After a summer of debates and rallies over the closure of 49 Chicago schools, including four in Austin, class is back in session.
Parents outside Edward K. Ellington School said they have few complaints, if any, after the first full week of classes.
Ellington, 244 N. Central, received students from Francis Scott Key and Robert Emmet elementary schools, which closed in June.
Terry Taylor, whose son attended Emmet, said the transition has been smooth so far, and he’s been waiting for a chance to send his second-grader to Ellington.
“It’s one of the top schools, but I’m hoping they can maintain that after bringing in more students,” Taylor said.
There were no long waits or chaos, Taylor added. But some other parents said they did have such experiences at Ellington on the first day Aug. 25, according to news reports.
Evelyn Pate — who had to move five children from Key to Ellington — said she hasn’t had any issues. CPS, she added, registered her children for her after Key closed.
Ellington’s assistant principal declined to comment, citing CPS policy that all communication must go through CPS’ central office.

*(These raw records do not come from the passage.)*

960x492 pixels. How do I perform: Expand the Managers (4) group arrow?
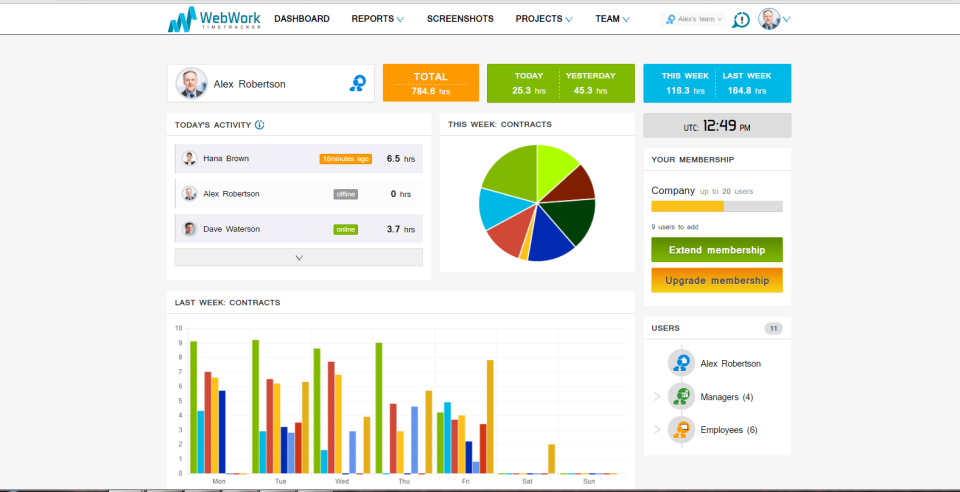click(x=657, y=397)
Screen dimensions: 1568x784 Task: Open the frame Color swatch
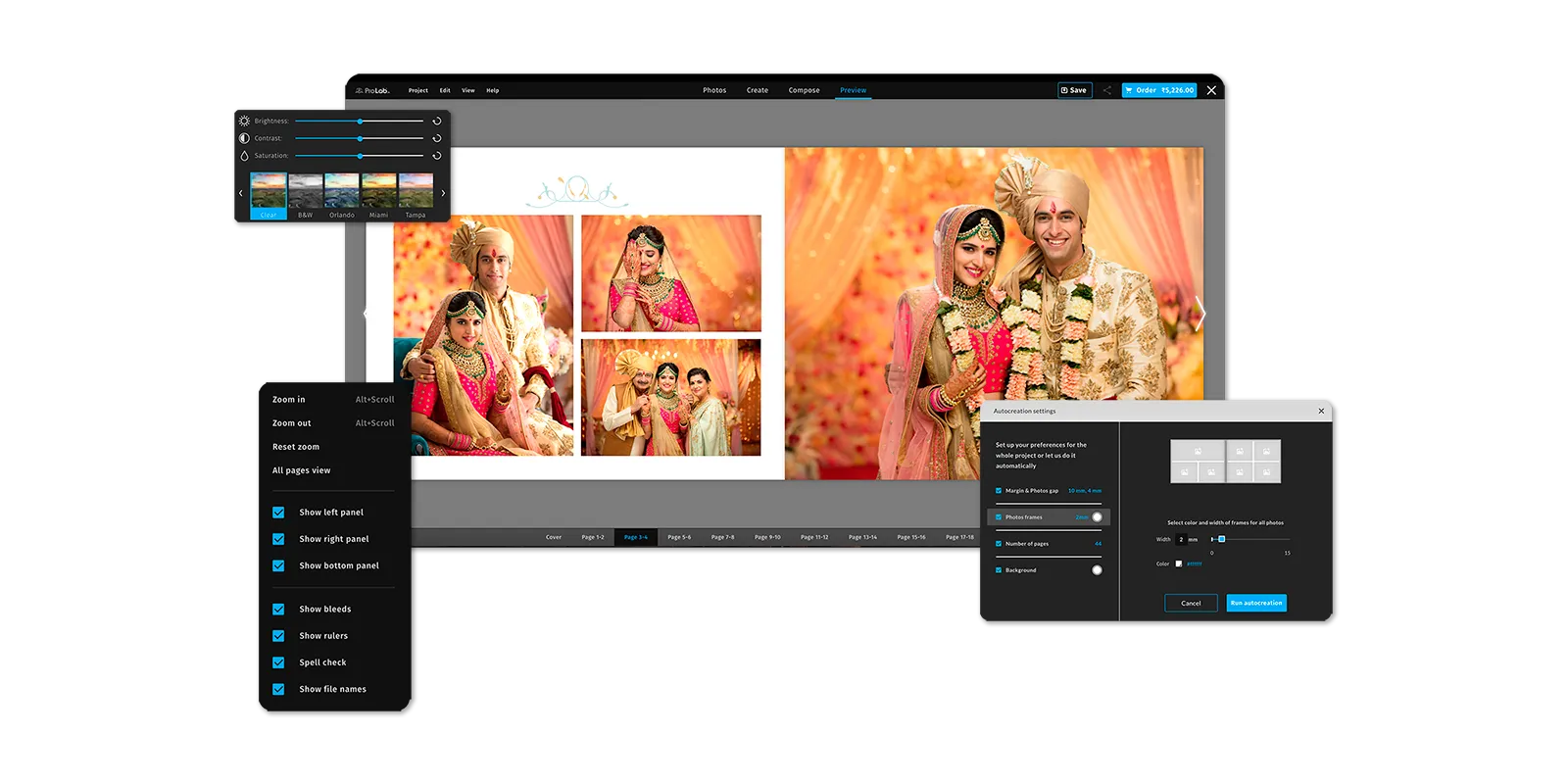[1179, 564]
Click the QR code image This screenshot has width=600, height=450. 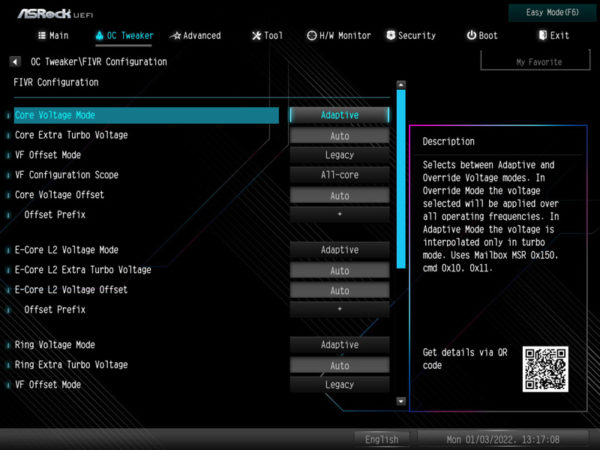(544, 368)
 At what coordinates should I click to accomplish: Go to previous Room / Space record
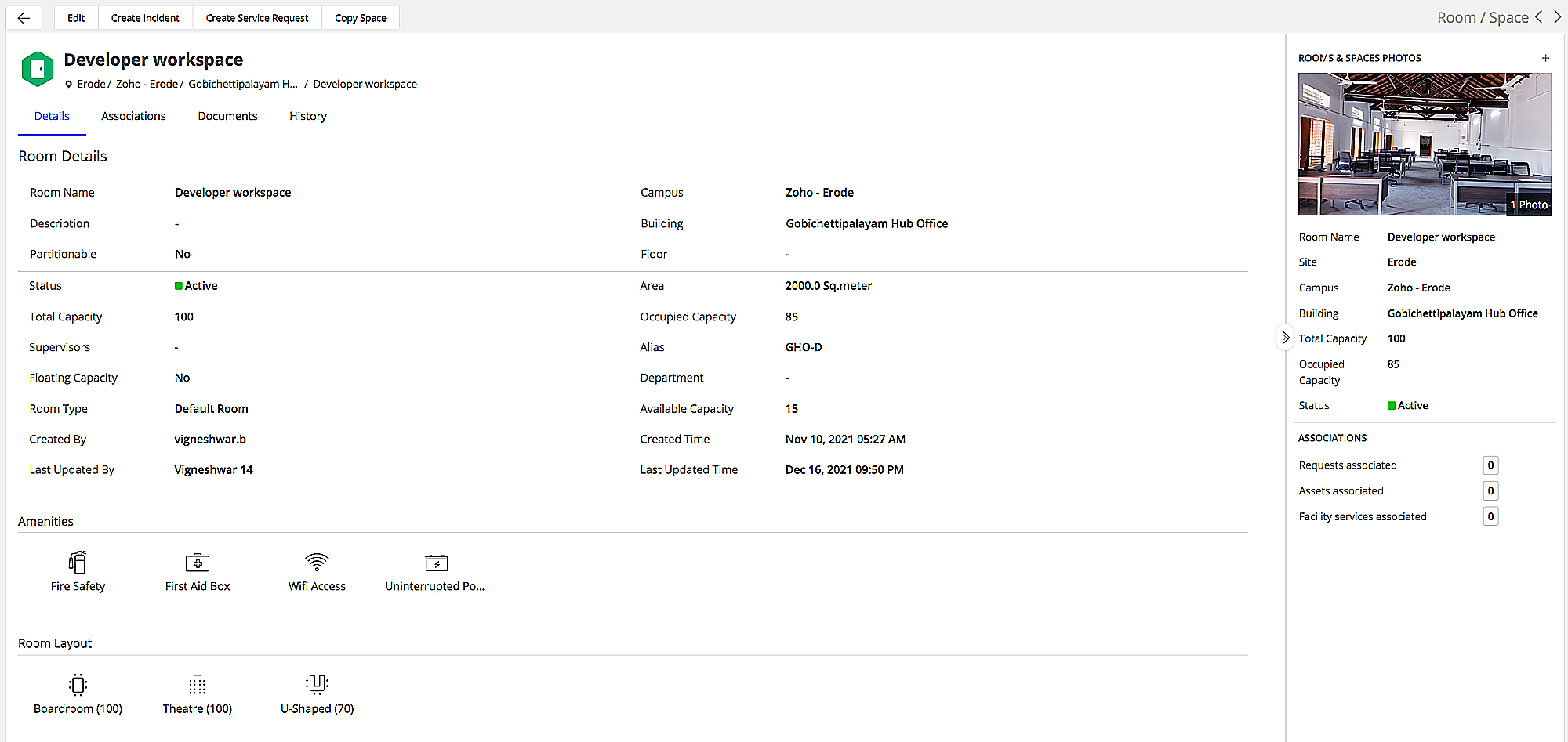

According to David Miranda, deputy press secretary for CPS, 93.5 percent of enrolled students district-wide made it to school on Aug. 23. Ninety-six percent of 1,057 students from Key, Emmett, Louis Armstrong and Horatio May elementary schools were registered for school as of Aug. 20, according to Miranda.
And close to 900 of those students were registered at their designated welcoming school, either George Leland, Oscar DePriest or Ellington. The Chicago Board of Education voted to close schools in May. Before the vote, CPS CEO Barbara Byrd-Bennett promised welcoming schools would get certain capital improvements, including air-conditioning and iPads for all students.
Welcoming schools will also receive interior “cosmetic” improvements, such as new labs for International Baccalaureate and I-STEM programs. Larger lunchrooms were also promised, and new technology is slated to support student safety, but plans do not specify what those will be.
Improvements at Leland — which is now housed in May’s building — will cost more than $4 million. DePriest’s plan calls for $490,000 in upgrades, while Ellington’s will cost $800,000. Renovations at Ellington and Leland are scheduled to be finished in December; and DePriest’s in October.
Crossing gang lines
Another issue has been how children will safely get to their new schools while crossing gang lines. Some shootings along or near the “Safe Passage” routes have left parents and community activists worried.
But Safe Passage workers on the Austin routes said things went smoothly the first week, said Morris Reed, CEO of Westside Health Authority, which CPS hired to staff the routes. Volunteers have been “energized and enthusiastic,” according to parents’ comments to Reed.
WHA, he said, looked for workers who live in Austin and have worked on service projects before. Workers from the area can connect with students better, and can take leadership over the routes,” Reed said.
With students mixing from different schools, Reed hopes kids get along as the year progresses. He said good relationships will prevent tensions that lead to fights along the routes.
But a fight did break out Aug. 30, on Central Avenue’s safe passage route as students were leaving Ellington. Lingering students seemed unsure of the details but thought the fight was between some older students and an “outsider” across the street.
Chicago police was there within seconds as officers were already patrolling the area as part of the Safe Passage program.
“This is just what I’m talking about,” said Dwayne Truss, a West Side organizer and board member of Raise Your Hand for Illinois Education. If students are already fighting in front of police during the first week, Truss worries about violence escalating.
Kids, he warned, will smarten up and move away from the Safe Passage route before starting fights. And some residents are concerned about routes that don’t exist inside the new, wider attendance boundaries for Austin’s welcoming schools.
The corner of Jackson Boulevard and Central Avenue, near DePriest School, for instance, is not a designated Safe Passage route. Truss said that area is a busy intersection and near “hot spots” for criminal activity.
Tina Chenault, coordinator for Austin’s Safe Passage effort, did not immediately respond to questions about what parents have told her, if anything, about non-designated routes.
An elected school board
CPS spokesperson Miranda said the city will continue to make any necessary adjustments to routes based on police and community input. Some community activists are making their own plans for the rest of the school year: getting more parent support for an elected Chicago school board.
School board members have been appointed by the mayor since the 1990s, via state legislation that was passed making the CPS board the only one in Illinois not elected by voters.
The fight for an elected board was revived last fall. A referendum ballot in the 2012 election asked voters if they’d like to see an elected Chicago school board. On the ballot in 327 precincts throughout Chicago, about 87 percent of voters said yes.
Now, Truss said he’s educating parents about their voting rights, and encouraging them to get registered to vote. The more people who are educated, the more support they’ll have to push for this cause in Springfield, Truss insists.
Only an elected school board, he argues, can represent what the community wants for its schools. CPS officials would not immediately comment on this topic.
For now, parents like Rodney Johnson — with three kids at Ellington — maintains it’s too early to tell how all these issues will pan out this school year.
“We gotta give it some time to see,” he said.